*Exercise aim*:
The answer must be the full listing, repeated word for word.

....

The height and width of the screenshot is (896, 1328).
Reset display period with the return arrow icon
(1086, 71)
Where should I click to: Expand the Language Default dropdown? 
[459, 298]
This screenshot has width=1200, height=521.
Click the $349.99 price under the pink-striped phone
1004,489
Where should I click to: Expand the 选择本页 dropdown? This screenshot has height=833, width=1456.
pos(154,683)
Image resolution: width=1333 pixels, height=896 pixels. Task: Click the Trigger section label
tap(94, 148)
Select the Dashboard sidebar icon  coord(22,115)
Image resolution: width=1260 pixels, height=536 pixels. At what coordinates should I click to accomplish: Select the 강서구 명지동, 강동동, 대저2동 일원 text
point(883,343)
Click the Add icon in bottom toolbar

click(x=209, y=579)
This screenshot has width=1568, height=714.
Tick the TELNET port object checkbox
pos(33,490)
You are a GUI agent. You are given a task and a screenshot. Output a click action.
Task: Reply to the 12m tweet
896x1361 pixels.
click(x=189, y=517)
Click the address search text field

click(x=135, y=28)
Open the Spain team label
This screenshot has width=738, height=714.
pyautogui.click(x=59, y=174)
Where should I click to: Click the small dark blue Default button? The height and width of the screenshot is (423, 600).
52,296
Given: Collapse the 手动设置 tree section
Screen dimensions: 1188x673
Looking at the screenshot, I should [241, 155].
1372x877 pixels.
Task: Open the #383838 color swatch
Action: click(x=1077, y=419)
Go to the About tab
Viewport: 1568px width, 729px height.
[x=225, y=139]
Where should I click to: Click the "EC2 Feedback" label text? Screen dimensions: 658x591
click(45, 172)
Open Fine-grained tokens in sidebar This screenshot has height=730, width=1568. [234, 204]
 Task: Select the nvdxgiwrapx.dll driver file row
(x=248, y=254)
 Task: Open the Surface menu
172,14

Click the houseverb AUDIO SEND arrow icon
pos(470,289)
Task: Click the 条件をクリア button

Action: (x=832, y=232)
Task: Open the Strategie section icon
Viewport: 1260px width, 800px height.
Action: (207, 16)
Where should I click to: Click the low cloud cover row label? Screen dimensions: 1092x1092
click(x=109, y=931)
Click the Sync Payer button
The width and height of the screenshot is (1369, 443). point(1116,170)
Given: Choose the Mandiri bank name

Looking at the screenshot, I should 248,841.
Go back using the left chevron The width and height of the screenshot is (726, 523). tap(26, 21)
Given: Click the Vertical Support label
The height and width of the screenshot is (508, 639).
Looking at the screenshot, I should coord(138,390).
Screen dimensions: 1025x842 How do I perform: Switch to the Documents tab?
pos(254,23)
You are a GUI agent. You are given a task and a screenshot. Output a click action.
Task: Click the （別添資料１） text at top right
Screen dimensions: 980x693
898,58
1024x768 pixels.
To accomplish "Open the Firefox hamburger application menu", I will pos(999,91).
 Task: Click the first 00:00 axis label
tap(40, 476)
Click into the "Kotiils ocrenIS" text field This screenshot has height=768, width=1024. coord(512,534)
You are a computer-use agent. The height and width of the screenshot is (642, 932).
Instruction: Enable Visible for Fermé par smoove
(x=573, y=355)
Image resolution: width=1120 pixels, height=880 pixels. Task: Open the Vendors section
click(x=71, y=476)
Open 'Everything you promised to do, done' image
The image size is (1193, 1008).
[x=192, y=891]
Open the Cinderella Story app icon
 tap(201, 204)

....

*The answer*:
The height and width of the screenshot is (896, 1328).
Reset display period with the return arrow icon
(1086, 71)
Where should I click to: Expand the Language Default dropdown? 
[459, 298]
This screenshot has width=1200, height=521.
Click the $349.99 price under the pink-striped phone
1004,489
Where should I click to: Expand the 选择本页 dropdown? This screenshot has height=833, width=1456.
pos(154,683)
Image resolution: width=1333 pixels, height=896 pixels. Task: Click the Trigger section label
tap(94, 148)
Select the Dashboard sidebar icon  coord(22,115)
Image resolution: width=1260 pixels, height=536 pixels. At what coordinates should I click to accomplish: Select the 강서구 명지동, 강동동, 대저2동 일원 text
point(883,343)
Click the Add icon in bottom toolbar

click(x=209, y=579)
This screenshot has width=1568, height=714.
Tick the TELNET port object checkbox
pos(33,490)
You are a GUI agent. You are given a task and a screenshot. Output a click action.
Task: Reply to the 12m tweet
896x1361 pixels.
click(x=189, y=517)
Click the address search text field

click(x=135, y=28)
Open the Spain team label
This screenshot has width=738, height=714.
pyautogui.click(x=59, y=174)
Where should I click to: Click the small dark blue Default button? The height and width of the screenshot is (423, 600).
52,296
Given: Collapse the 手动设置 tree section
Screen dimensions: 1188x673
Looking at the screenshot, I should [241, 155].
1372x877 pixels.
Task: Open the #383838 color swatch
Action: click(x=1077, y=419)
Go to the About tab
Viewport: 1568px width, 729px height.
[x=225, y=139]
Where should I click to: Click the "EC2 Feedback" label text? Screen dimensions: 658x591
click(45, 172)
Open Fine-grained tokens in sidebar This screenshot has height=730, width=1568. [234, 204]
 Task: Select the nvdxgiwrapx.dll driver file row
(x=248, y=254)
 Task: Open the Surface menu
172,14

Click the houseverb AUDIO SEND arrow icon
pos(470,289)
Task: Click the 条件をクリア button

Action: (x=832, y=232)
Task: Open the Strategie section icon
Viewport: 1260px width, 800px height.
Action: (207, 16)
Where should I click to: Click the low cloud cover row label? Screen dimensions: 1092x1092
click(x=109, y=931)
Click the Sync Payer button
The width and height of the screenshot is (1369, 443). point(1116,170)
Given: Choose the Mandiri bank name

Looking at the screenshot, I should 248,841.
Go back using the left chevron The width and height of the screenshot is (726, 523). tap(26, 21)
Given: Click the Vertical Support label
The height and width of the screenshot is (508, 639).
Looking at the screenshot, I should coord(138,390).
Screen dimensions: 1025x842 How do I perform: Switch to the Documents tab?
pos(254,23)
You are a GUI agent. You are given a task and a screenshot. Output a click action.
Task: Click the （別添資料１） text at top right
Screen dimensions: 980x693
898,58
1024x768 pixels.
To accomplish "Open the Firefox hamburger application menu", I will pos(999,91).
 Task: Click the first 00:00 axis label
tap(40, 476)
Click into the "Kotiils ocrenIS" text field This screenshot has height=768, width=1024. coord(512,534)
You are a computer-use agent. The height and width of the screenshot is (642, 932).
Instruction: Enable Visible for Fermé par smoove
(x=573, y=355)
Image resolution: width=1120 pixels, height=880 pixels. Task: Open the Vendors section
click(x=71, y=476)
Open 'Everything you promised to do, done' image
The image size is (1193, 1008).
[x=192, y=891]
Open the Cinderella Story app icon
 tap(201, 204)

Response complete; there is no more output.